Top critical review
Band On The Run (Paul McCartney & Wings 1973)
on April 25, 2003
1973 was a pretty decent year if you were an ex-Beatle or a Beatles fan still reeling from their break up in 1970. All 4 enjoyed success in this year (though Harrison had had a 3 year running success story since All Things Must Pass) and McCartney fans saw Paul finally put forth an album that could possibly equal his prolific output in The Beatles heyday. Band On The Run I can only recommend to a person who likes what McCartney did in his former band, and wants to see something similar from him.
McCartney, Linda McCartney and Denny Laine packed up and went to Africa (Lagos) to record the follow up to Red Rose Speedway, having lost two members of the original Wings line-up. Much has been made by McCartney himself about the recordings in Africa, but I myself cannot hear any influence whatsoever, apart from on the chorus of Mamunia, that says the region had any influence at all on his songs. What Band On The Run offers is McCartney returning to what he does best, pleasant songs with catchy hooks and melodies. I find most of the songs suffer a little from McCartney's unwillingness to take risks in his music. Often is the case where he finds something to hook on to, and rarely does he let go, which makes his music after repeated listenings take on an uninteresting dynamic. After a while, nothing jumps out at you because of his 'safe'arrangements. 1973's 'Live & Let Die' broke this mold with an exciting string arrangement, but that is sorely lacking on Band On The Run.
Geoff Emerick who was The Beatles engineer, makes this album sound well recorded, but makes some strange choices or was instructed to make them. The main problem with Band... are the drums. McCartney plays them primarily, and I find this makes the album a bit weaker than wanted. These songs, in the hands of a musician confident on his/her chosen instrument, would have a bit more life to them in the rhythm department.

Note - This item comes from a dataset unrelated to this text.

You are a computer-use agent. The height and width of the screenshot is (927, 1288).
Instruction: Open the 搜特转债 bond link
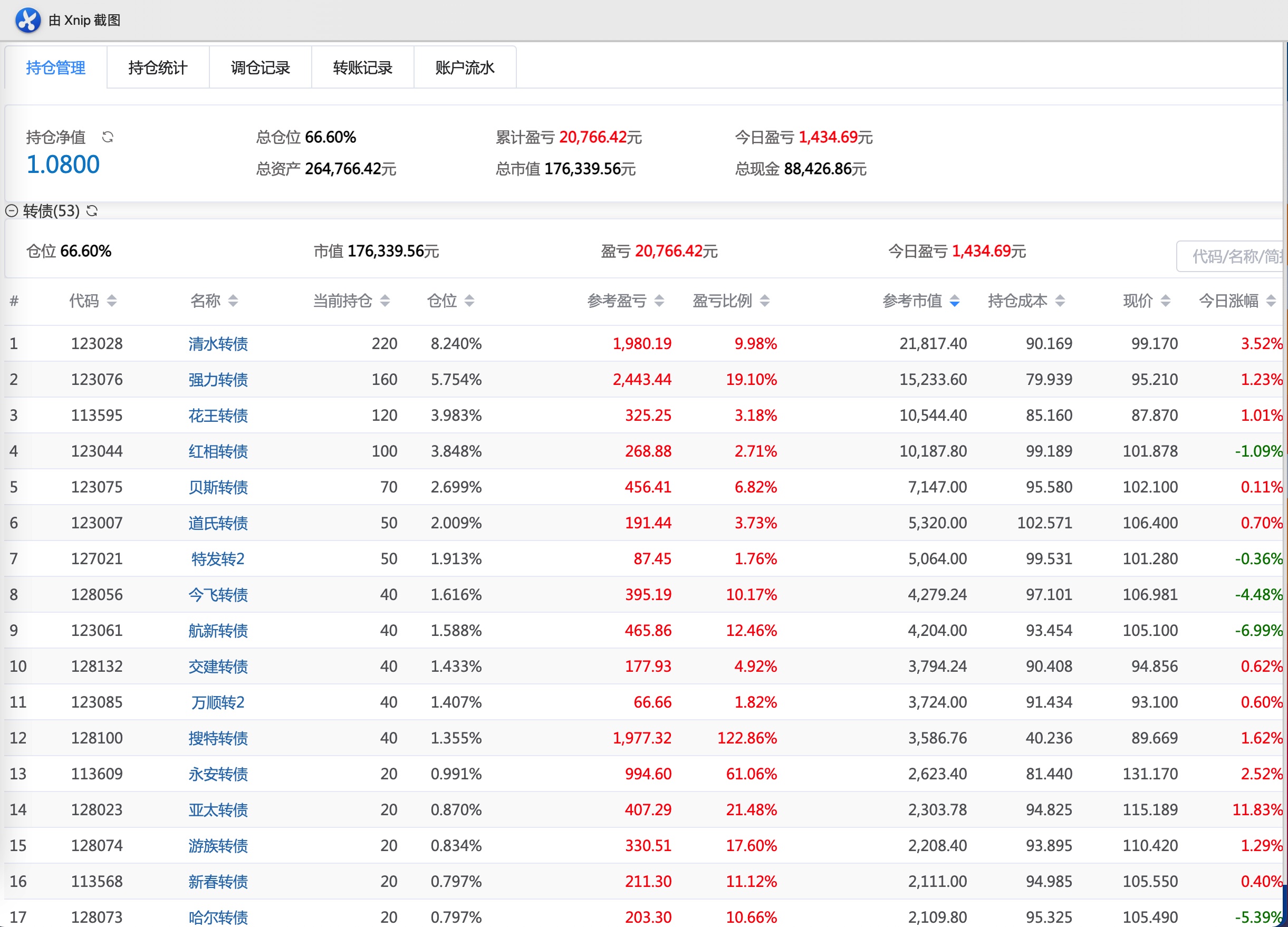[218, 738]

McCartney's approach on drums has always been that he can keep a beat, can play fills, and does enough to get through the song, but overall it sounds like a person not exactly comfortable behind the instrument. Some of these songs need excitement, and on the two 'rockers' Jet and Helen Wheels, the drums are mixed so far back, that they sound thin when the song needs power to propel it. This trend continues on Venus & Mars (1975). Another odd mixing choice is on 'Let Me Roll It', with its signature guitar hook. As the song opens up, this guitar part is loud and centred in the stereofield, but when the vocal comes in, it drops back in volume. I've never heard an album released to the public do this, and it's odd seeing this in 1973, when recording options went far beyond the simple 4 track machines had in the 60's. That nothing occupies the right side of the field until the organ on the chorus, where there is no guitar hook seems a strange choice. The guitar part is the main hook of the song, and to let it be compromised quite a bit in volume seems strange to me.

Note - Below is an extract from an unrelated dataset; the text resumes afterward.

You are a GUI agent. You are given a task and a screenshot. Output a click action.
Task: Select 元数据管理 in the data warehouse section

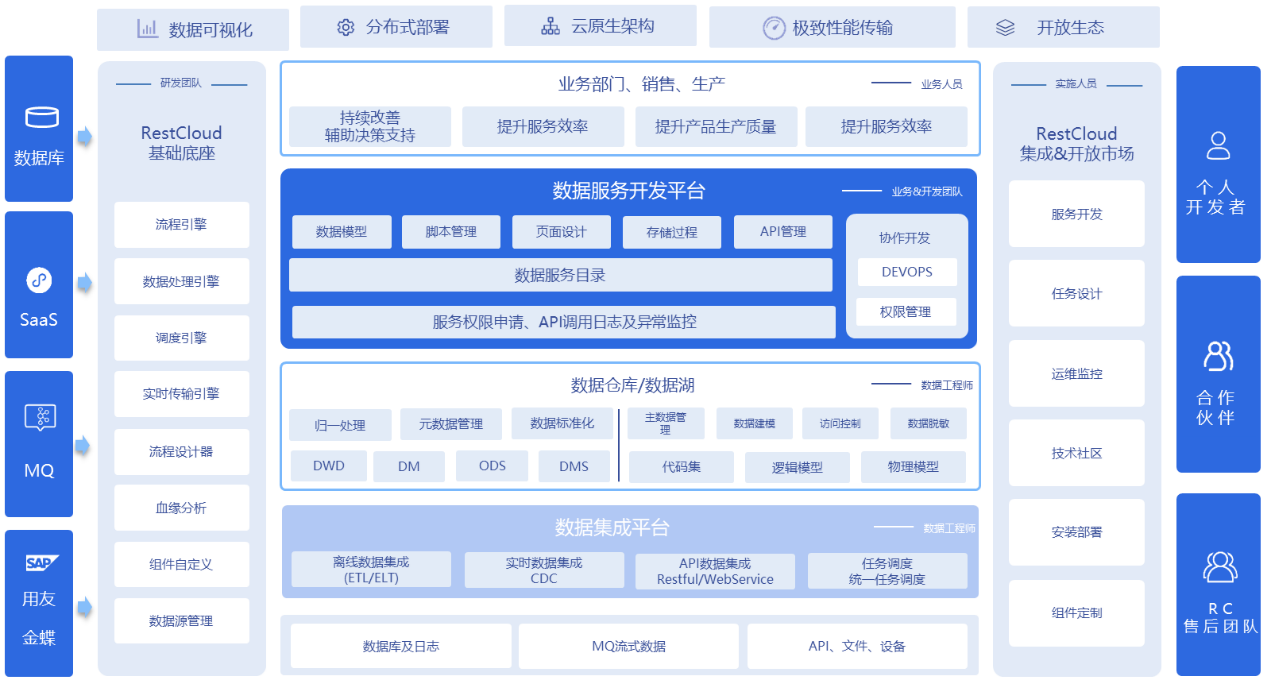[451, 424]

The album opens up pretty strongly with the title track, showing off McCartney's ability to meld three different pieces of music into one. Subject matter is relatively unimportant, and does not present a 'conceptual' theme throughout the rest of the album, part of McCartney's problem as a lyricist. 'Jet' continues the strong opening, but I find 'Bluebird' a little annoying. I think it's the lounge atmosphere it has, with not much happening in the song that makes it somewhat repetitive. 'Mrs.Vanderbilt' is an odd little song, probably not one of his better known tracks, but the individual he cites was certainly more deserving of a better tribute. Born in 1844, she was a benefactor who lived in Hyde Park. Vanderbilt donated much of her energies & time towards charity, sufferers of Tuberculosis were sent to hospital with Vanderbilt covering all of their medical expenses. McCartney's lyric is surely lacking any point describing why Mrs.Vanderbilt should leave him alone.
What would be side 2 opens with Mamunia. Those who own the White Album should recognise its similarity musically with McCartney's Mother Nature's Son, and Rocky Raccoon. No Words is interesting to a degree, which then runs into Helen Wheels. Wheels is very reminiscent of the time, glam rock in full swing and its Suzi Quatro quality does not escape my ears. We then have another 'tribute'. This one fails even more than Vanderbilt. Dustin Hoffman asked McCartney if he could write a song from any subject, on the spot. McCartney did so, with Pablo Picasso's death being the nearest reading material at hand. The song's lyric sounds like it was on the spot, and pays little respect to the 20th century's most famous artist, and THEN goes into a tribute to Band On The Run, the album. An opportunity to celebrate another 'artist' is totally wasted, and where McCartney has made point to say HE was the avant-garde, art appreciator of The Beatles, he does nothing to prove it by this song. That he celebrates his own creations in a tribute to a dead man says enough. The album closes with probably the only song I really enjoy, 1985. I think it's one of the best songs he has done in his catalogue, but it's not the lyric that I enjoy. Some I think have misinterpreted it to be an Armageddon song, when it's only saying no one still around 12 years from 1973 will be good enough for the song's narrator.
The best McCartney could do after leaving The Beatles is this album.